The problem is concentration risk and incentives. Everyone is incentivized to follow the herd and buy Crowdstrike for EDR because of sentiment and network effects. You have to check the box, you have to be able to say you're defending against this risk (Evolve Bank had no EDR, for example), and you have to be able to defend your choice. You've now concentrated operational risk in one vendor, versus multiple competing vendors and products minimizing blast radius. No one ever got fired for buying Crowdstrike previously, and you will have an uphill climb internally attempting to argue that your org shouldn't pick what the bubble considers the best control.
With that said, Microsoft could've done this with Defender just as easily, so be mindful of system diversity in your business continuity and disaster recovery plans and enterprise architecture. Heterogeneous systems can have inherent benefits.

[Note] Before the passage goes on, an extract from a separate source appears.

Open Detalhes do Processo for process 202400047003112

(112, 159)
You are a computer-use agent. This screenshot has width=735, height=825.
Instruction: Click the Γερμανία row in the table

If you have a networked hybrid heterogeneous system though now you have weakest link issue, since lateral movement can now happen after your weaker perimeter tool is breached
A threat actor able to evade EDR and moving laterally or pivoting through your env should be an assumption you’ve planned for (we do). Defense in depth, layered controls. Systems, network, identity, etc. One control should never be the difference between success and failure.
> “This is a function of the very homogenous technology that goes into the backbone of all of our IT infrastructure,” said Gregory Falco, an assistant professor of engineering at Cornell University. “What really causes this mess is that we rely on very few companies, and everybody uses the same folks, so everyone goes down at the same time.”
With that said, Microsoft could've done this with Defender just as easily, so be mindful of system diversity in your business continuity and disaster recovery plans and enterprise architecture. Heterogeneous systems can have inherent benefits.